Lanjutkan kutipan tentang pemujaan Siwa dan penerapan Saiva Siddhanta di India, dimulai setelah kalimat terakhirnya.

Kutipan »

--------------------

Dalam istilah lainnya juga dinamai Dewalaya. Sebagai sentra pemujaan Siwa di
India kalau di daerah Uttar Pradesh ada di daerah Benares atau juga dinamai
kota Kasi. Umat pada umumnya menyebutnya dengan nama kota Siva. Oleh karena di
sana para umat Hindu untuk memuja Bhatara Siwa. Nama Mandirnya adalah Viavanath
Mandir. Ada juga sebuah tempat suci yang sangat megah untuk pemujaan Dewa Siwa
yakni Golden Temple yang terletak di tengah-tengah kota Benares di tempat
sungai Gangga.
Selain itu ada
juga beberapa mandir besar lainnya seperti: Somnath Mandir, Kedarnath Mandir,
Mahakaleshwar Mandir, Omkareshwar Mandir, Mallikarjuna Mandir, Vaidhyanath
Mandir atau Baijnath Dham Mandir, Bhismashankar Mandir, Ghushmeshwar Mandir,
Tryambhakeshwar Mandir, Nageshwar Mandir, Setubandha Rameshwar Mandir, dan
sebagainya (Subagiasta, 2002:49-57). Dalam praktek kehidupan beragama Hindu
bahwa pada setiap rumah tangga juga ada untuk pemujaan Dewa Siwa berupa altar
atau sejenis pelangkiran bagi umat Hindu di Bali. Pada masing-masing altar itu
juga disediakan tempat khusus untuk menempatkan sesaji, sarana pemujaan, atau
hal lainnya yang diperlukan. Umumnya disiapkan ruangan khusus yang memang
disicikan.
2.3.4.
Penerapan
Saiva Siddhanta di India
Mengenai
penerapan Saiva Siddhanta di India dapat dilihat dalam praktek nyata dalam
kehidupan beragama Hindu di India secara sosiologis nampak dengan jelas.
Kemudian secara religiusnya terlihat dalam praktek pemujaan (upasana atau
puja). Yang paling rutin diterapkan adalah di suatu mandir, baik ditingkat
perseorangan maupun dalam kondisi komunal. Ada dua cara dalam penerapannya yang
dilakukan adalah dengan cara sarana, sadhana, material, upakara, banten/bali,
atau simbol-simbol tertentu yang dinamai pratika atau saguna upasana. Sedangkan
cara penerapan yang lainnya adalah dengan ahamgraha upasana atau nirguna
upasana. Cara ini dilakukan dengan cara meditasi pada patung, arca, pratima,
gambar/citra, dewa-dewi, aksara atau hal yang dapat meningkatkan kualitas
meditasi menuju spiritual yang paramaartha serta parasiwa. Cara pratika upasana
atau saguna upasana adalah bentuk meditasi yang real atau sakala, sedangkan
ahamgraha upasana atau nirguna upasana adalah bentuk abstrak meditasi.

--------------------

Data Tercatat »
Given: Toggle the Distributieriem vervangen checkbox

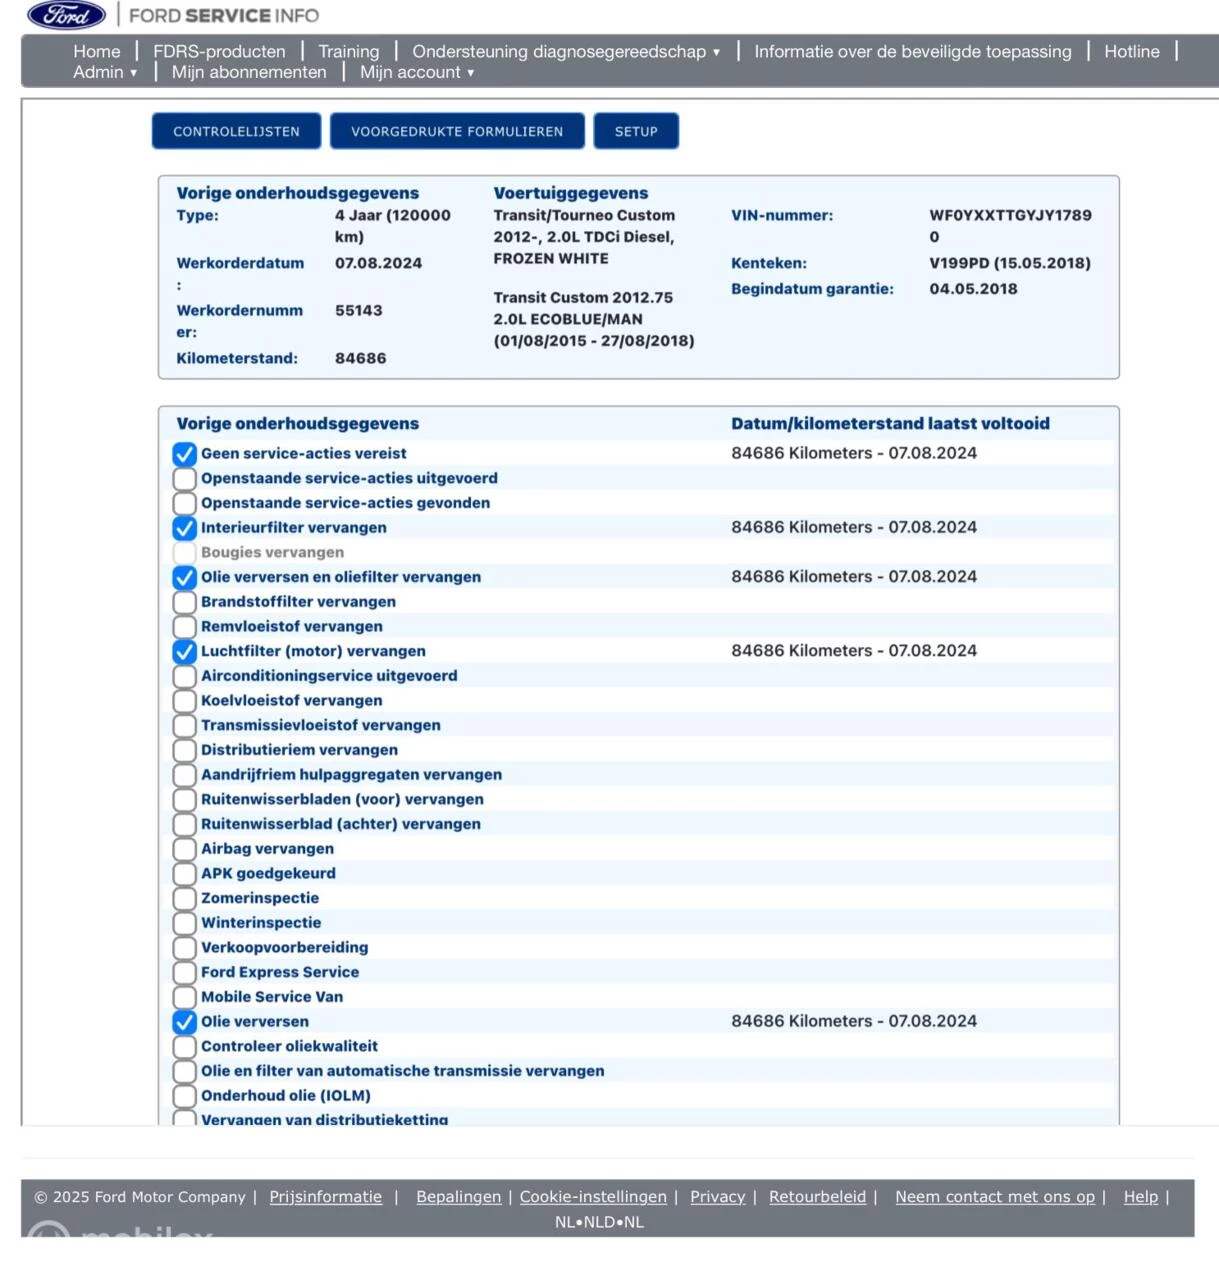Looking at the screenshot, I should (184, 750).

--------------------

Hasil Latihan »
Bilamana
dibandingkan dengan penerapan yang di Indonesia atau di Bali bahwa penerapan
Saiva Siddhanta melaui ritual yang paling banyak dengan konsep panca maha
yajna. Juga atas asas dan konsepsi catur marga. Penerapan di India pun juga ada
kemiripan, karena juga diterapkan panca yajna yakni dewa yajna, manusa yajna,
bhuta yajna, resi yajna dan pitra yajna. Kelihatannya dalam penerapan di India
kesederhanaan dalam berupacara terutama dalam praktek upakara atau sesajen. Di
Indi juga digunakan banten yang dinamai Bali namun masih tergolong lebih
sederhana, tetapi bukan berarti lebih irit, tentu itu tidak bisa disamakan.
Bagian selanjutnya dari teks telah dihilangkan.